Exercise brief:
Type out every line below exactly as it reads.

BEGIN Stored data

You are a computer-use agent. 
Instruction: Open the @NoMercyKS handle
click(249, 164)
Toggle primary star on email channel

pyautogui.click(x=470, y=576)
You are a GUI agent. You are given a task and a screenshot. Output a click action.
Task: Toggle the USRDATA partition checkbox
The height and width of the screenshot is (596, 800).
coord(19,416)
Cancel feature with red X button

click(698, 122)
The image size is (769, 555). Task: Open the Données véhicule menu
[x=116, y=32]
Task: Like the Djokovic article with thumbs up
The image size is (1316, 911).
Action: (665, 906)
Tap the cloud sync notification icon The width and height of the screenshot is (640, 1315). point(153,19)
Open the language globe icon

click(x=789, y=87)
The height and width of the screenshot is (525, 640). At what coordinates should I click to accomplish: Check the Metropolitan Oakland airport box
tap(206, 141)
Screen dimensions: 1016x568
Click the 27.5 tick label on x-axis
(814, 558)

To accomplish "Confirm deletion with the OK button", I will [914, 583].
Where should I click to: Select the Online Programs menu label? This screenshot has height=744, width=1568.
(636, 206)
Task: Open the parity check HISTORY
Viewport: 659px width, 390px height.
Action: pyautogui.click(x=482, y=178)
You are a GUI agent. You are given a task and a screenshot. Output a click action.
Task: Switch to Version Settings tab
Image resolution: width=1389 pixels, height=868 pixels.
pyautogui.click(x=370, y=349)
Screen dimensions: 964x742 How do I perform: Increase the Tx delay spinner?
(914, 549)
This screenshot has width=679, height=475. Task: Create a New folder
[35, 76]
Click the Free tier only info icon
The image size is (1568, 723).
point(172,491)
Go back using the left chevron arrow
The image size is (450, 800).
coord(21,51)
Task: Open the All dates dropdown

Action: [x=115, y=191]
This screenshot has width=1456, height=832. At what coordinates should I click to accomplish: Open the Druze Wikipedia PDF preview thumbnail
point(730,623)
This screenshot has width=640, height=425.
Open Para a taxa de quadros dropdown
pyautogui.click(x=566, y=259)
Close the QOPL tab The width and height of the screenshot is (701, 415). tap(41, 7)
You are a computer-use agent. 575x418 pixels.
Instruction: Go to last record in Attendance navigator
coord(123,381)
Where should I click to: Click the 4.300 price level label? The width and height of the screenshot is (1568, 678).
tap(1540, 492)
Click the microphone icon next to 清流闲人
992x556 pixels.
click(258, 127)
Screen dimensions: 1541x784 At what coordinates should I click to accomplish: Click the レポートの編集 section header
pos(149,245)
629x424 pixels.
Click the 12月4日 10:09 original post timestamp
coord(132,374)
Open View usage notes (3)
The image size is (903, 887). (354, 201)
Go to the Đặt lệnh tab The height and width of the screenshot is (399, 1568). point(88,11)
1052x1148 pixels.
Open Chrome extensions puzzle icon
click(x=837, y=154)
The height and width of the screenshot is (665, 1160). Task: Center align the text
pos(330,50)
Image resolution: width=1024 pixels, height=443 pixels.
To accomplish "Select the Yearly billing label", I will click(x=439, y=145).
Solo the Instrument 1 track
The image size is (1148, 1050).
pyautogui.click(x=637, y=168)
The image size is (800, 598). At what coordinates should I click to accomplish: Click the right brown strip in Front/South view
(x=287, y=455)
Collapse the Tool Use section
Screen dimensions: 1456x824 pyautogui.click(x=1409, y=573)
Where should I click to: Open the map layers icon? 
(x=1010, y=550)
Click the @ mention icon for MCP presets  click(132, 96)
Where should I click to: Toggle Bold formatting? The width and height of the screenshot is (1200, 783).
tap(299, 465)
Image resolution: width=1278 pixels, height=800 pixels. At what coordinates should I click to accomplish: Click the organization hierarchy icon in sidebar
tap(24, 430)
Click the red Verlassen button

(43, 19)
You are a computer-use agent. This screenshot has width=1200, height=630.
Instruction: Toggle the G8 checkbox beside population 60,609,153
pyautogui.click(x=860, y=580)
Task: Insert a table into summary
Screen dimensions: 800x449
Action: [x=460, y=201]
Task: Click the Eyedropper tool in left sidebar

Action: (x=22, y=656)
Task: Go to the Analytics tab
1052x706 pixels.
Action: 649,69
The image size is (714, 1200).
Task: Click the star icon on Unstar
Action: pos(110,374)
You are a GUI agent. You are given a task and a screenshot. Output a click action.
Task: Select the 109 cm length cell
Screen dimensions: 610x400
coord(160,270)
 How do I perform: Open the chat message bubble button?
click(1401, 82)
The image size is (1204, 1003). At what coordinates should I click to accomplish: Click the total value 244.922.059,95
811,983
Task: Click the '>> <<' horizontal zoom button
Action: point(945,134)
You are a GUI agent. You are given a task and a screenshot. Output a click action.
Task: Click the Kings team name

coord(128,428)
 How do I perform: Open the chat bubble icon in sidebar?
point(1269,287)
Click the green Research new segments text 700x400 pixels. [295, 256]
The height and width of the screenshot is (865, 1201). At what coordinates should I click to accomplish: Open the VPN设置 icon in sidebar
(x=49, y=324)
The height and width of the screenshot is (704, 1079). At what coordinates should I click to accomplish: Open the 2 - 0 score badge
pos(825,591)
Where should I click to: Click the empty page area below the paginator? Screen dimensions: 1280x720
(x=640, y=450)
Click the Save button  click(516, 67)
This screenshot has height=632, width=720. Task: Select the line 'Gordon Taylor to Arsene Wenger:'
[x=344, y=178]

END Stored data

Completed task:
You are a computer-use agent. 
Instruction: Open the @NoMercyKS handle
click(249, 164)
Toggle primary star on email channel

pyautogui.click(x=470, y=576)
You are a GUI agent. You are given a task and a screenshot. Output a click action.
Task: Toggle the USRDATA partition checkbox
The height and width of the screenshot is (596, 800).
coord(19,416)
Cancel feature with red X button

click(698, 122)
The image size is (769, 555). Task: Open the Données véhicule menu
[x=116, y=32]
Task: Like the Djokovic article with thumbs up
The image size is (1316, 911).
Action: (665, 906)
Tap the cloud sync notification icon The width and height of the screenshot is (640, 1315). point(153,19)
Open the language globe icon

click(x=789, y=87)
The height and width of the screenshot is (525, 640). At what coordinates should I click to accomplish: Check the Metropolitan Oakland airport box
tap(206, 141)
Screen dimensions: 1016x568
Click the 27.5 tick label on x-axis
(814, 558)

To accomplish "Confirm deletion with the OK button", I will [914, 583].
Where should I click to: Select the Online Programs menu label? This screenshot has height=744, width=1568.
(636, 206)
Task: Open the parity check HISTORY
Viewport: 659px width, 390px height.
Action: pyautogui.click(x=482, y=178)
You are a GUI agent. You are given a task and a screenshot. Output a click action.
Task: Switch to Version Settings tab
Image resolution: width=1389 pixels, height=868 pixels.
pyautogui.click(x=370, y=349)
Screen dimensions: 964x742 How do I perform: Increase the Tx delay spinner?
(914, 549)
This screenshot has width=679, height=475. Task: Create a New folder
[35, 76]
Click the Free tier only info icon
The image size is (1568, 723).
point(172,491)
Go back using the left chevron arrow
The image size is (450, 800).
coord(21,51)
Task: Open the All dates dropdown

Action: [x=115, y=191]
This screenshot has width=1456, height=832. At what coordinates should I click to accomplish: Open the Druze Wikipedia PDF preview thumbnail
point(730,623)
This screenshot has width=640, height=425.
Open Para a taxa de quadros dropdown
pyautogui.click(x=566, y=259)
Close the QOPL tab The width and height of the screenshot is (701, 415). tap(41, 7)
You are a computer-use agent. 575x418 pixels.
Instruction: Go to last record in Attendance navigator
coord(123,381)
Where should I click to: Click the 4.300 price level label? The width and height of the screenshot is (1568, 678).
tap(1540, 492)
Click the microphone icon next to 清流闲人
992x556 pixels.
click(258, 127)
Screen dimensions: 1541x784 At what coordinates should I click to accomplish: Click the レポートの編集 section header
pos(149,245)
629x424 pixels.
Click the 12月4日 10:09 original post timestamp
coord(132,374)
Open View usage notes (3)
The image size is (903, 887). (354, 201)
Go to the Đặt lệnh tab The height and width of the screenshot is (399, 1568). point(88,11)
1052x1148 pixels.
Open Chrome extensions puzzle icon
click(x=837, y=154)
The height and width of the screenshot is (665, 1160). Task: Center align the text
pos(330,50)
Image resolution: width=1024 pixels, height=443 pixels.
To accomplish "Select the Yearly billing label", I will click(x=439, y=145).
Solo the Instrument 1 track
The image size is (1148, 1050).
pyautogui.click(x=637, y=168)
The image size is (800, 598). At what coordinates should I click to accomplish: Click the right brown strip in Front/South view
(x=287, y=455)
Collapse the Tool Use section
Screen dimensions: 1456x824 pyautogui.click(x=1409, y=573)
Where should I click to: Open the map layers icon? 
(x=1010, y=550)
Click the @ mention icon for MCP presets  click(132, 96)
Where should I click to: Toggle Bold formatting? The width and height of the screenshot is (1200, 783).
tap(299, 465)
Image resolution: width=1278 pixels, height=800 pixels. At what coordinates should I click to accomplish: Click the organization hierarchy icon in sidebar
tap(24, 430)
Click the red Verlassen button

(43, 19)
You are a computer-use agent. This screenshot has width=1200, height=630.
Instruction: Toggle the G8 checkbox beside population 60,609,153
pyautogui.click(x=860, y=580)
Task: Insert a table into summary
Screen dimensions: 800x449
Action: [x=460, y=201]
Task: Click the Eyedropper tool in left sidebar

Action: (x=22, y=656)
Task: Go to the Analytics tab
1052x706 pixels.
Action: 649,69
The image size is (714, 1200).
Task: Click the star icon on Unstar
Action: pos(110,374)
You are a GUI agent. You are given a task and a screenshot. Output a click action.
Task: Select the 109 cm length cell
Screen dimensions: 610x400
coord(160,270)
 How do I perform: Open the chat message bubble button?
click(1401, 82)
The image size is (1204, 1003). At what coordinates should I click to accomplish: Click the total value 244.922.059,95
811,983
Task: Click the '>> <<' horizontal zoom button
Action: point(945,134)
You are a GUI agent. You are given a task and a screenshot. Output a click action.
Task: Click the Kings team name

coord(128,428)
 How do I perform: Open the chat bubble icon in sidebar?
point(1269,287)
Click the green Research new segments text 700x400 pixels. [295, 256]
The height and width of the screenshot is (865, 1201). At what coordinates should I click to accomplish: Open the VPN设置 icon in sidebar
(x=49, y=324)
The height and width of the screenshot is (704, 1079). At what coordinates should I click to accomplish: Open the 2 - 0 score badge
pos(825,591)
Where should I click to: Click the empty page area below the paginator? Screen dimensions: 1280x720
(x=640, y=450)
Click the Save button  click(516, 67)
This screenshot has height=632, width=720. Task: Select the line 'Gordon Taylor to Arsene Wenger:'
[x=344, y=178]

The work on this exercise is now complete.